Source: Monetary Authority of Singapore
The Monetary Authority of Singapore (MAS) and the Danish Financial Supervisory Authority (Danish FSA) yesterday signed a FinTech Co-operation Agreement which aims to help FinTech companies in Singapore and Denmark to expand into each other’s markets.
The agreement will enable both regulators to refer FinTech companies to their counterparts. MAS and the Danish FSA have also committed to exploring joint innovation projects together, and to share information on emerging market trends and their impact on regulation.
The agreement was signed at the sidelines of the Money 20/20 Europe conference in Copenhagen. Singapore will also host the inaugural Money 20/20 Asia conference in March next year.
Sopnendu Mohanty, Chief FinTech Officer, MAS, said: “Singapore and Denmark are important gateways to their surrounding regions. This cooperation agreement signifies the commitment of MAS and Danish FSA to promoting innovation in financial services and growing the FinTech landscape. We look forward to closer interactions between our respective FinTech ecosystems and more opportunities for our businesses to grow, expand and serve customers in each other’s markets.”

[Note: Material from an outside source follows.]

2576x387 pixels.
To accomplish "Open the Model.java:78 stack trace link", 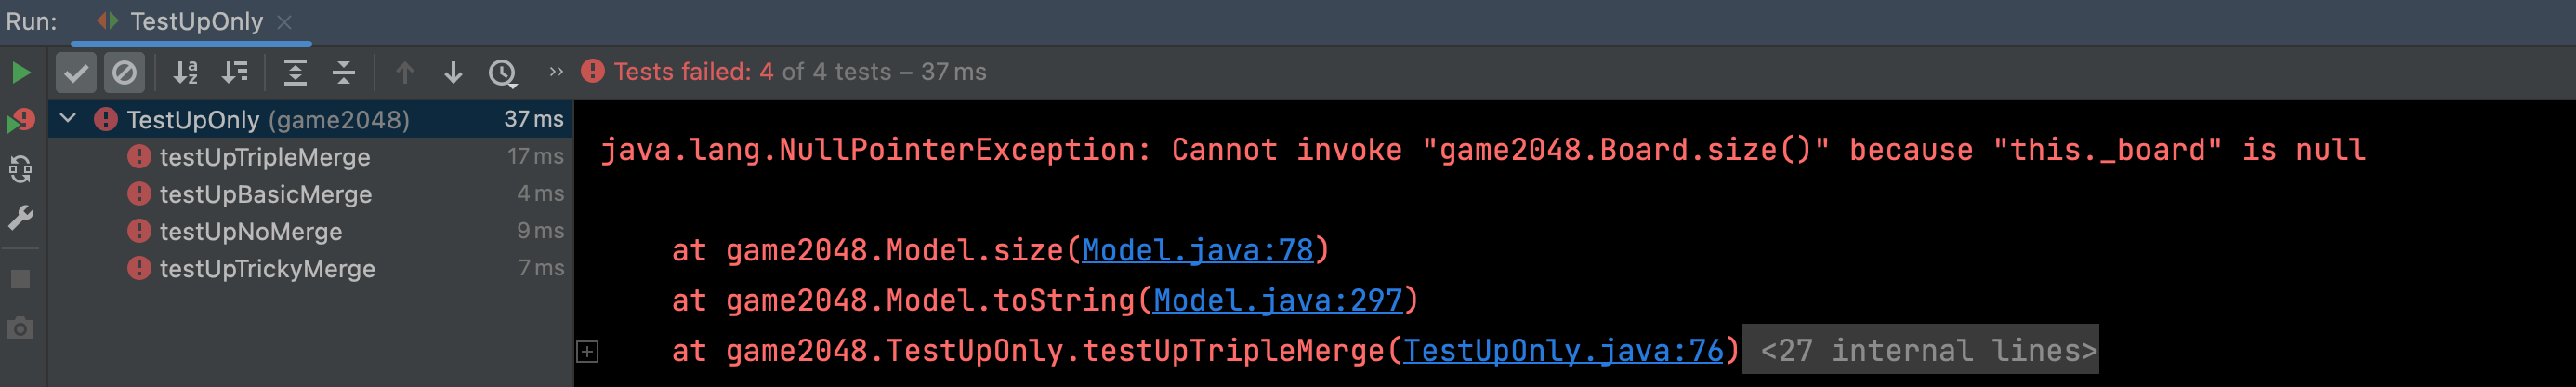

Thomas Brenøe, Deputy Director General, Danish FSA, said: “The FSA is committed to encourage innovation in the financial sector. We are currently establishing a FinTech Lab to support the development of fintechs and provide assistance for these to set up business in Denmark. Financial innovation is not confined to national borders, and we are therefore delighted to enter into this agreement with MAS. This agreement will ensure cooperation between the Danish FSA and MAS and will foster opportunity for businesses in Denmark and Singapore to grow.” Brian Mikkelsen, Danish Minister of Industry, Business and Financial Affairs added: “I am very happy that Denmark and Singapore have been able to join forces in this agreement. I am sure that this will help many FinTech companies and create an even better growth environment for these companies in both Singapore and Denmark.